What you will do ::
Please return the lines below verbatim, beginning at the one that has "Choose Sign Out from profile menu" and stopping after the one that has "Click the info icon next to the Volume header", and add no other lines.

Exercise material ::
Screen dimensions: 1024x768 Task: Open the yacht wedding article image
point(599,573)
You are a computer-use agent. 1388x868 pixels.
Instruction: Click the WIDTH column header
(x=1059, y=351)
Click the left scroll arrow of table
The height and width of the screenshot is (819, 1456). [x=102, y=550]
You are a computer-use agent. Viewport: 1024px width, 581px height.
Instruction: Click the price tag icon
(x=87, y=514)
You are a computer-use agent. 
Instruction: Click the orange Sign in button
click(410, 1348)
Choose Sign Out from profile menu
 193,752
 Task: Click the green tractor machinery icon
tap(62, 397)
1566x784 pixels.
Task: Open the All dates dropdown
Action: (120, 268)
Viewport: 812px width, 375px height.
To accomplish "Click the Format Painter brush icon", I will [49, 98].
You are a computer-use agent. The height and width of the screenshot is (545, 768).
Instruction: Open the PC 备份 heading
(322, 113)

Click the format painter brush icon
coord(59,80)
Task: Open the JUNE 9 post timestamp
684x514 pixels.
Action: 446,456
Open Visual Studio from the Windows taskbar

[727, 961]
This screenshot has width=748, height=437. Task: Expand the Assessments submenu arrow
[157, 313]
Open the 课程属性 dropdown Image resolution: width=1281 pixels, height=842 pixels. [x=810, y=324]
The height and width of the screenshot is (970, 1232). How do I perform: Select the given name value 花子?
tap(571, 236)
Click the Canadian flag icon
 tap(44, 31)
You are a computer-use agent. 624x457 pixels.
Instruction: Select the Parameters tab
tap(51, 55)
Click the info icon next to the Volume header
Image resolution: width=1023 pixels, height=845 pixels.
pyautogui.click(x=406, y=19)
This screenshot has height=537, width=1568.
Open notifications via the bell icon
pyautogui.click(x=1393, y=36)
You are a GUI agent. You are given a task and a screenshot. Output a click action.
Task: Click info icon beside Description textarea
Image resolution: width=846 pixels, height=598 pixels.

Answer to the exercise ::
Choose Sign Out from profile menu
 193,752
 Task: Click the green tractor machinery icon
tap(62, 397)
1566x784 pixels.
Task: Open the All dates dropdown
Action: (120, 268)
Viewport: 812px width, 375px height.
To accomplish "Click the Format Painter brush icon", I will [49, 98].
You are a computer-use agent. The height and width of the screenshot is (545, 768).
Instruction: Open the PC 备份 heading
(322, 113)

Click the format painter brush icon
coord(59,80)
Task: Open the JUNE 9 post timestamp
684x514 pixels.
Action: 446,456
Open Visual Studio from the Windows taskbar

[727, 961]
This screenshot has width=748, height=437. Task: Expand the Assessments submenu arrow
[157, 313]
Open the 课程属性 dropdown Image resolution: width=1281 pixels, height=842 pixels. [x=810, y=324]
The height and width of the screenshot is (970, 1232). How do I perform: Select the given name value 花子?
tap(571, 236)
Click the Canadian flag icon
 tap(44, 31)
You are a computer-use agent. 624x457 pixels.
Instruction: Select the Parameters tab
tap(51, 55)
Click the info icon next to the Volume header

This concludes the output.